El Tribunal Supremo de Justicia acaba de producir una de sus decisiones más deplorables, desde que sus magistrados proclamaran jubilosos la aplicación de una “justicia revolucionaria”.
De espaldas a la sed de justicia de una nación y a la necesidad de preservar los valores intrínsecos a la vida en una sociedad democrática, el más alto tribunal de la República le ha asestado un severo machetazo a uno de los fundamentos de la pulcritud en las artes de gobernar: la transparencia.
Todo funcionario u organismo que administra fondos o asuntos públicos, está obligado, por elemental ética, a rendir cuentas. Sin acceso a una información pública oportuna es imposible que haya transparencia. Público es contrario a lo oculto. Y si los asuntos públicos no se ventilan, no son del dominio del colectivo, entonces no hay democracia. Así de simple.
Pero en criterio del TSJ todo aquel que solicite una “información pública”, ante un “organismo público”, sobre un “asunto de carácter público”, debe justificar el uso que le dará, precisamente ante quien pudiera abrigar algún interés en encubrir o camuflar algo. A esa conclusión llegó la Sala Político-Administrativa cuando la ong Espacio Público demandó la reparación del silencio observado por el Ministerio de Educación Universitaria, Ciencia y Tecnología, al exigírsele definiera el basamento legal de los bloqueos y restricciones a los cuales fueron sometidos portales de noticias y aplicaciones web móviles, durante las protestas de febrero.

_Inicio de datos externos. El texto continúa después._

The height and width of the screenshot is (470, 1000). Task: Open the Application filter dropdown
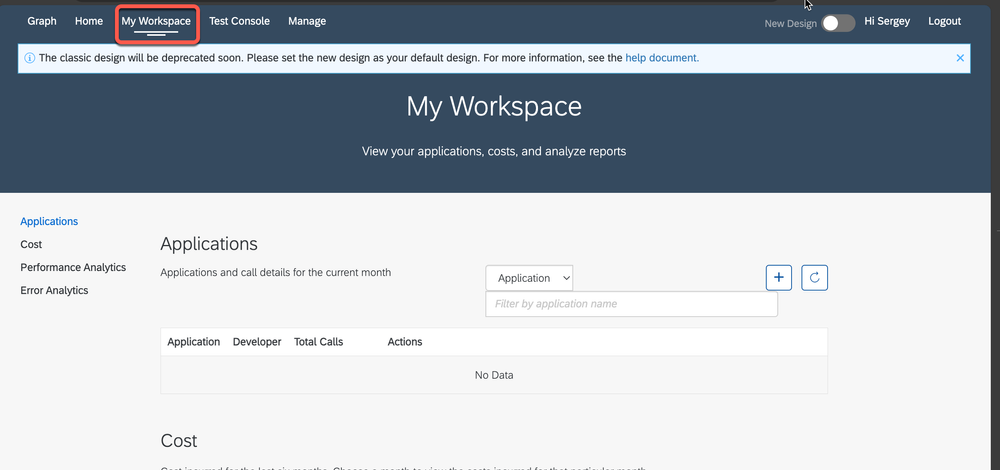coord(529,278)
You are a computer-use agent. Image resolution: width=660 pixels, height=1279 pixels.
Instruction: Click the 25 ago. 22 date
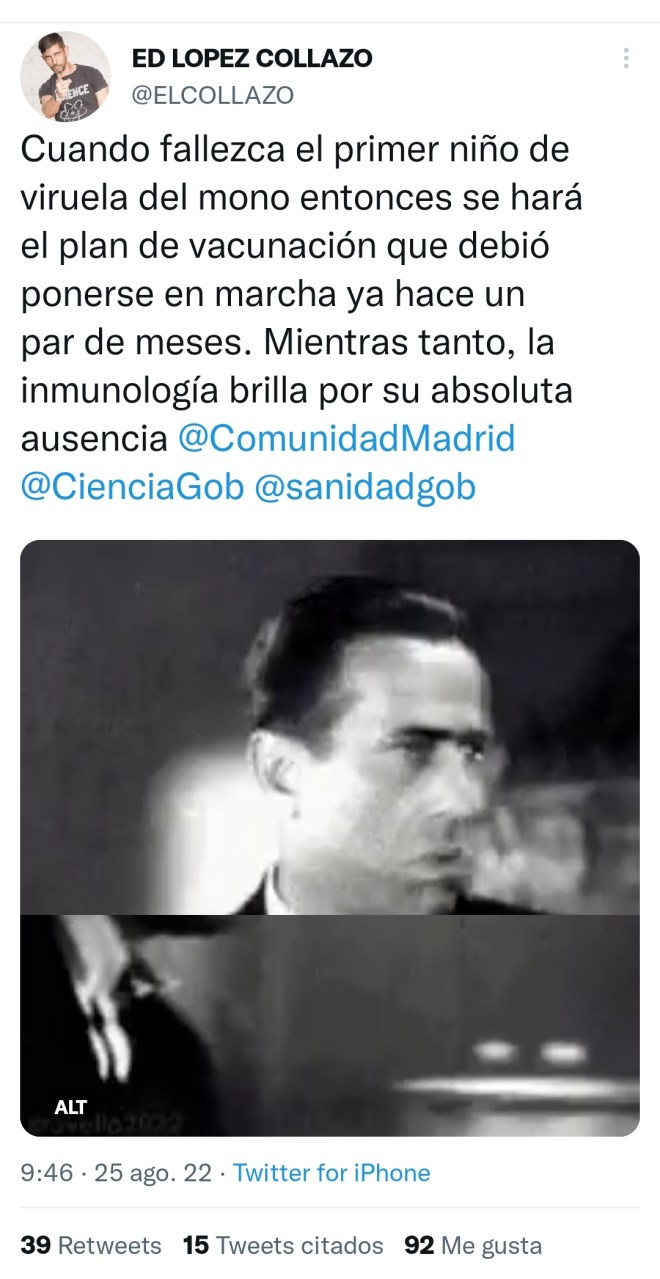coord(153,1173)
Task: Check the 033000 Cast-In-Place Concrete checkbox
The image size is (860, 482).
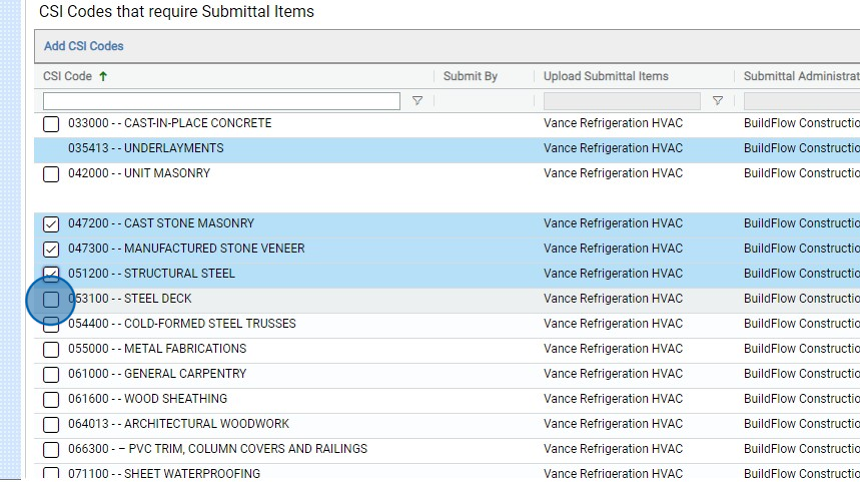Action: coord(51,124)
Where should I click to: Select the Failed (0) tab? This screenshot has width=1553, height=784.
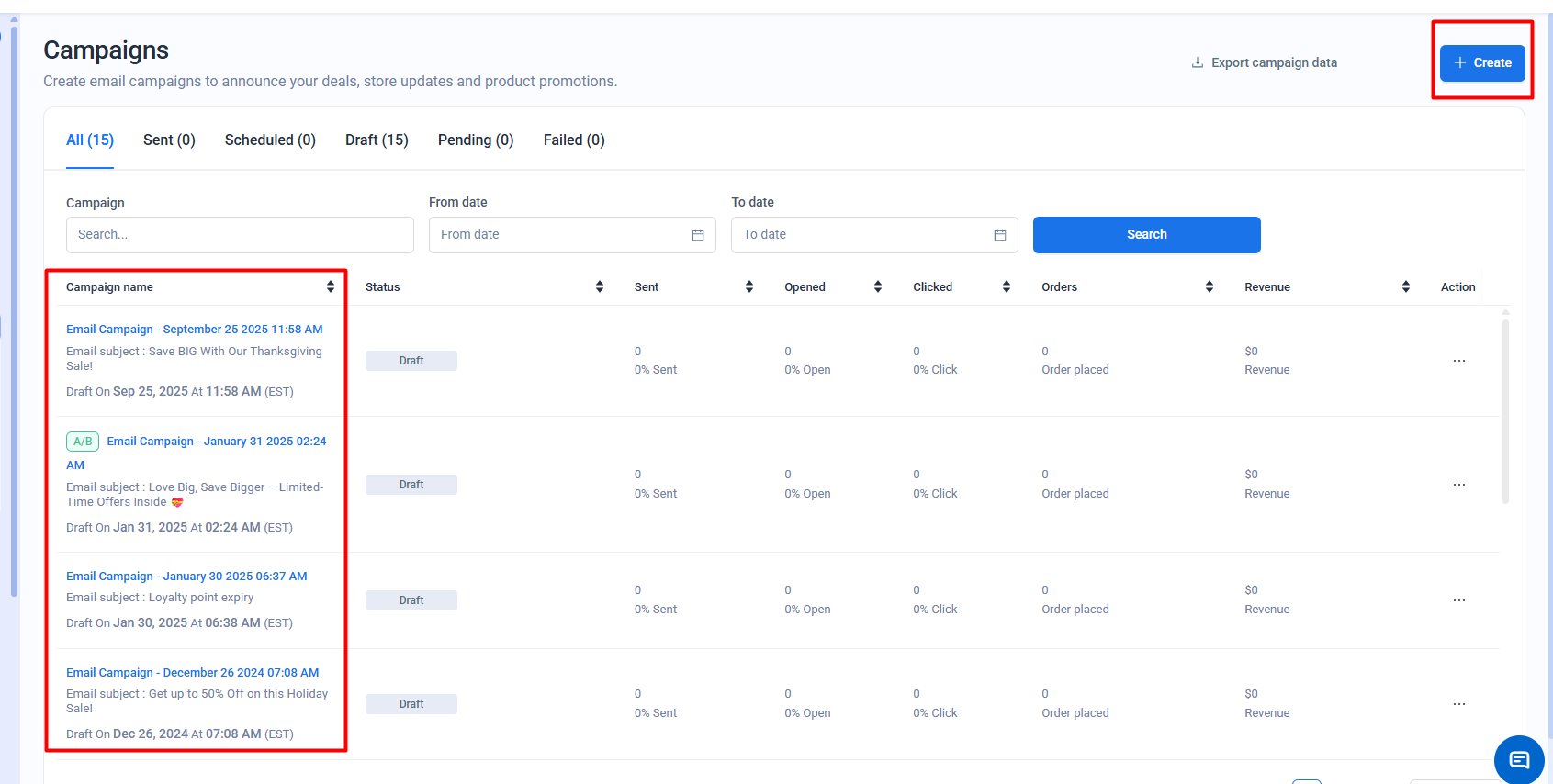point(574,140)
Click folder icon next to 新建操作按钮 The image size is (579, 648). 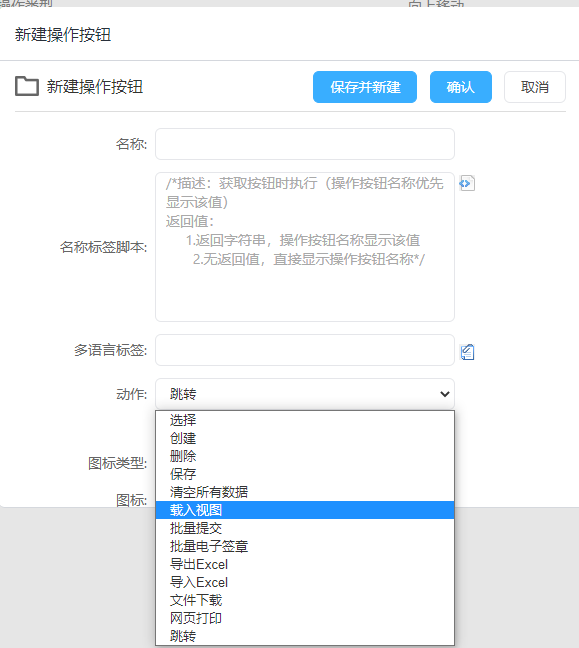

De manera que la norma no priva, en primer término, para el órgano que tiene la obligación legal de informar, sino para el aspirante a recibirla. Manga ancha para el burócrata. La regla y las trabas, puestas al revés, volcadas sobre el ciudadano. Es así como el BCV se permite ocultar los índices de inflación y el despacho de salud se reserva los informes epidemiológicos.
Según este absurdo jurídico el administrado es forzado a aclarar para qué quiere información sobre materias que le atañen y afectan. Al funcionario, en cambio, lo asistirá la potestad de decidir si la razón que se le ha dado es válida o no, desde su óptica, fundamentalmente política.
¿Para quién es el derecho, entonces, para quién el deber?
Es más, no deja de provocar escozor el criterio esbozado por el TSJ, al escudarse en sentencia de la Sala Constitucional de fecha 15 de julio de 2010, que “determinó límites al ejercicio del derecho del ciudadano a ser informado, en el entendido de que no existen derechos absolutos, salvo el derecho a la vida”. Cuánto cinismo, cuánta doblez, resume este aserto en un país donde la vida vale tan poco, y se la puede perder por el motivo más fútil en cualquier esquina al igual que si se está bajo resguardo del Estado, en una cárcel de esas que sólo son posibles en revolución, como lo demuestran los espantosos (y plagados de dudas) sucesos de Uribana.
Lo cierto es que el TSJ se ha ocupado de blindar al Gobierno frente a sus descaros. Un grupo de abogados probó que desde 2005, año en que el TSJ se declaró socialista, han sido dictadas 45.474 sentencias referidas a actos del Gobierno, en las salas Constitucional, Político Administrativa y Electoral. En ningún caso la decisión ha dejado de favorecer al sector oficial.
Al propio tiempo, avanzan con violencia y saña los planes para acallar todo signo de disenso y de prensa libre. La Ley de Responsabilidad Social de Radio y Televisión (Resorte), esterilizó a los medios radioeléctricos, a punta de cierres, sanciones y amenazas, directas o veladas. La censura y, peor aún, la autocensura, cunden, bajo un manto que ahora cubre a las redes sociales. La protesta social es criminalizada. La crítica desaparece.
Apenas se permite uno que otro programa de opinión solvente, para que exista una muestra, una estratégica sensación de tolerancia. Los medios optan por inhibirse, o hacerse los distraídos, banalizándose, con miras a no perder la concesión, o la pauta publicitaria. En cambio, el aparato estatal de comunicación, o más propiamente, de propaganda, se vuelve más poderoso y asfixiante, con su plataforma de más de 14 televisoras, decenas de radios, cuatro periódicos, más de 500 medios comunitarios.
Un estudio del director de posgrados en Comunicación de la UCAB, Marcelino Bisbal, señala que el conglomerado mediático estatal manejará en 2015 más de 3,61 millardos de bolívares. Eso es más de lo que percibirán el Poder Legislativo (2,60 millardos) y el Poder Electoral (2,68 millardos), en un año en que se prevén comicios parlamentarios.
Tiempos difíciles para el debate, para el libre juego de las ideas. Un desafío que el periodismo, y el país democrático, no deben eludir. Hacerlo, claudicar en el intento, ceder ante el abuso, sería facilitar la ignominia. Equivaldría a convertirnos en agentes de todo aquello que, por principio y en atención a razones de conciencia, negamos.